LEGAL PRECEDENCE: Palantir sued the US Army in 2016 for choosing to internally develop a battlefield intelligence system instead of evaluating Palantir's potential to meet the Army's needs. The court upheld Palantir's legal argument that the Army violated the 1994 Federal Acquisition Streamlining Act which states that government institutions needed to use commercially available products if they were cheaper and performant. Palantir eventually won a 10-year $876 million contract from the Army. In the 2020 Investor Day presentation, Palantir's COO Shyam Sankar stated that Palantir's biggest competitor is its customers's desire to internally build solutions and this legal victory sets a positive precedence for the growth of its government business.
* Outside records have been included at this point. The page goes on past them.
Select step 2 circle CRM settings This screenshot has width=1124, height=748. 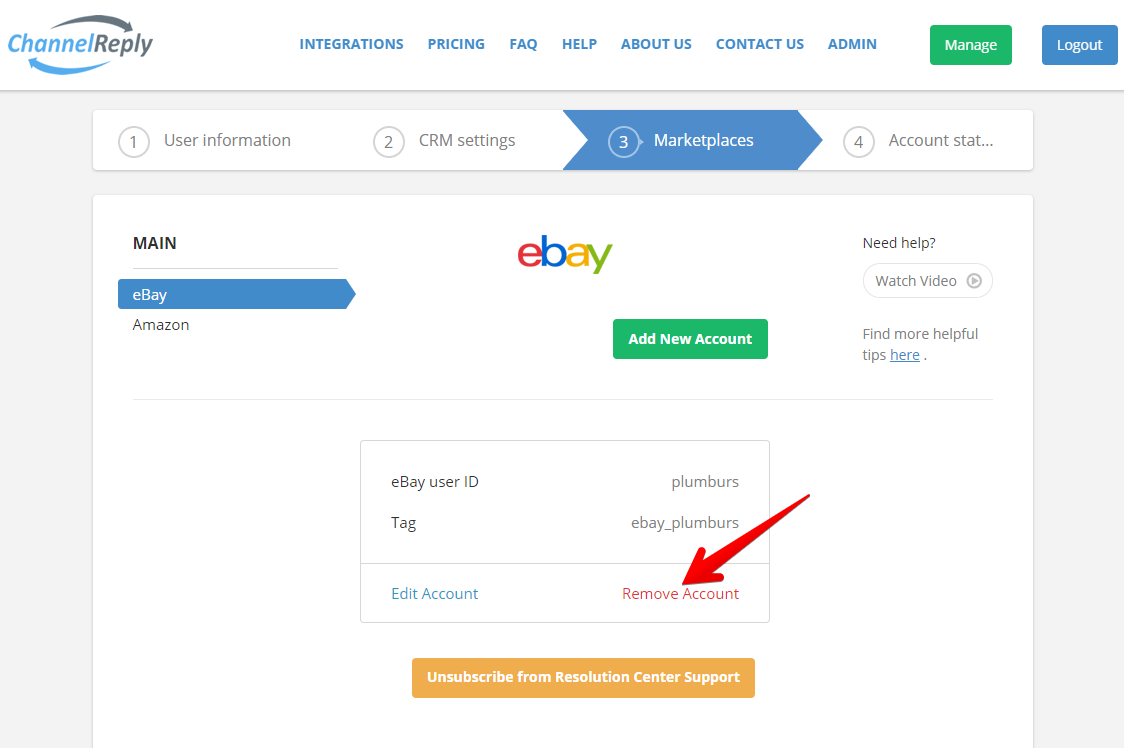[389, 141]
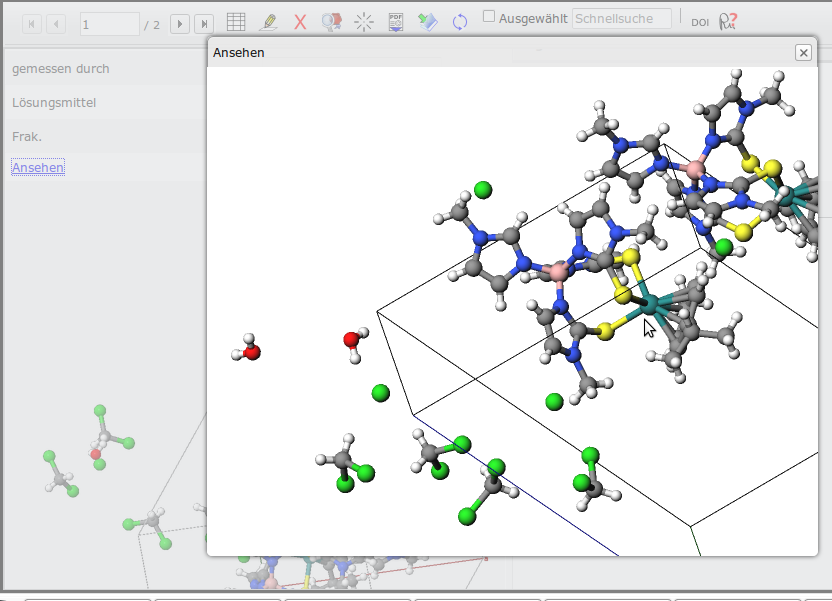Viewport: 832px width, 601px height.
Task: Click the help question mark icon
Action: [729, 22]
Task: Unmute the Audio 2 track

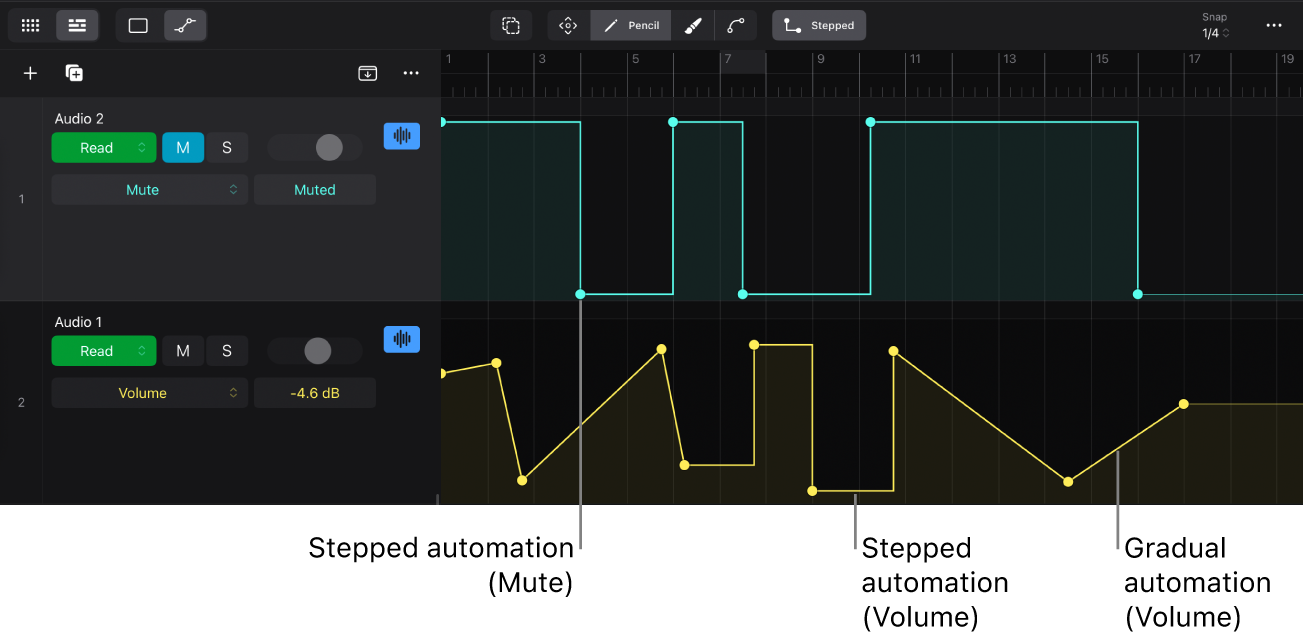Action: [183, 147]
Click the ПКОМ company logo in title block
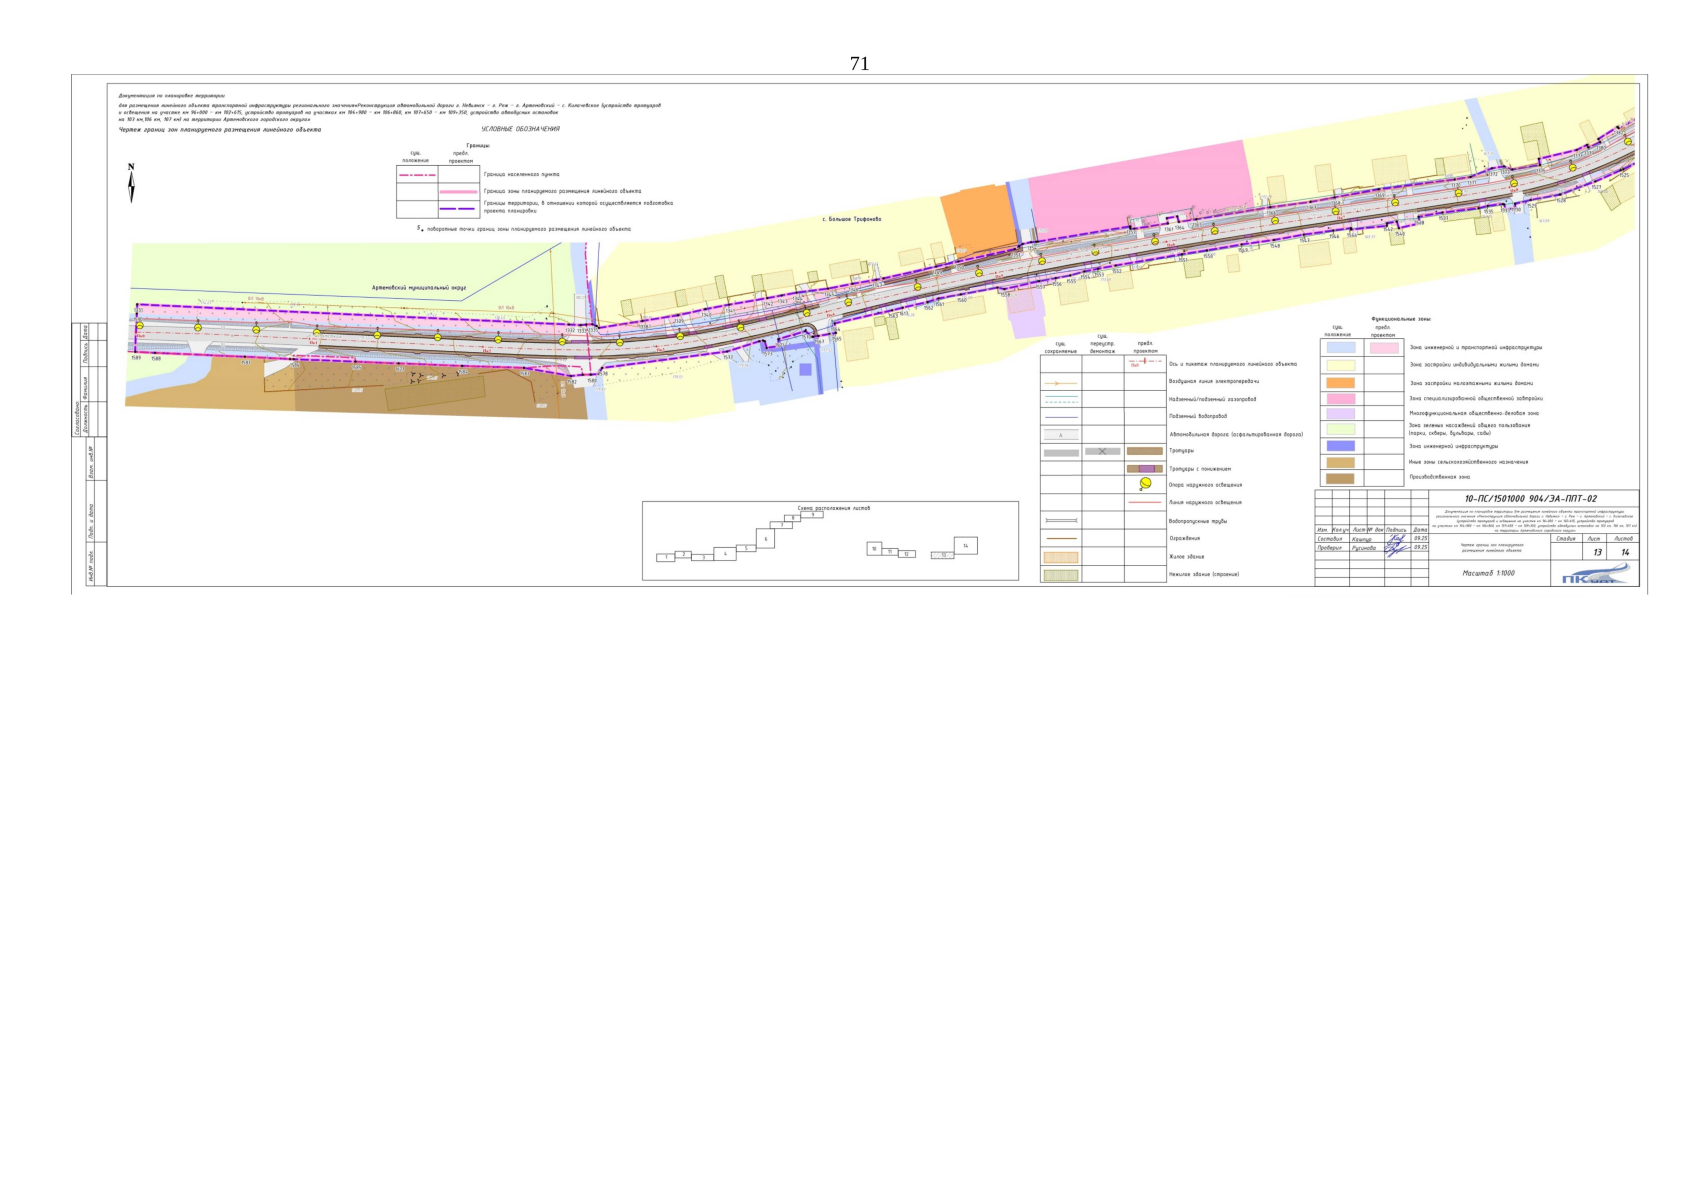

SKYWISE CASE STUDY: As strong as Palantir's government business is, one can't overlook its potential in the commercial sector. A great case study demonstrating this is Palantir's partnership with Airbus to create the Skywise platform. In 2017, Airbus tapped Palantir to accelerate the production of its new A350 airliner. This resulted in a 33% increase in production rate. Following this success, Airbus and Palantir created an open data platform called Skywise which is used by more than 100 airlines today.
Bear Case
LOCK-UP PERIOD EXPIRY: Palantir underwent a direct listing to go public. In a direct listing, no new shares are created while a portion of the existing shares can be sold to the market. In Palantir's case, 15% of its existing shares (244 million shares) were unlocked on listing day and 80% remain locked up (976 million shares and 450 million outstanding options). These 1.4B shares will be unlocked after 2021's first earnings call, which is slated for Feb 11th. The impending unlocking of so many shares dampens the enthusiasm of investors for PLTR leading up to the call. There will also be a small amount of additional selling by pre-public shareholders after the unlocking period to cash in a portion of their gains. I expect bullish sentiment to only pick up aggressively once we're past the unlocking event.
POTENTIALLY OVERVALUED: Although the prospects for Palantir are bright, they're seemingly priced in. The one metric I care most about for growth companies is the price to sale (PS) ratio and Palantir has an astronomically high PS ratio of over 40. Even Tesla only has a PS ratio of 30.
BIG CONTRACT RISK: Palantir is expected to generate just over $1B in revenue for 2020. However, a large chunk of this revenue consists of a few major contracts. For example, one aerospace customer contract is $300 million. Losing any of these big contracts will significantly hurt its top line.
Trade Plan
It's unlikely for PLTR's price to increase significantly leading up to the expiry of the lock-up period. However, I would enter a long position a few days before the event expecting that it becomes incredibly bullish once we're past it. With most of the R&D for its core product line-up complete, I expect strong growth from PLTR in the next few years as it aggressively acquires new customers and grows the contract sizes of existing customers.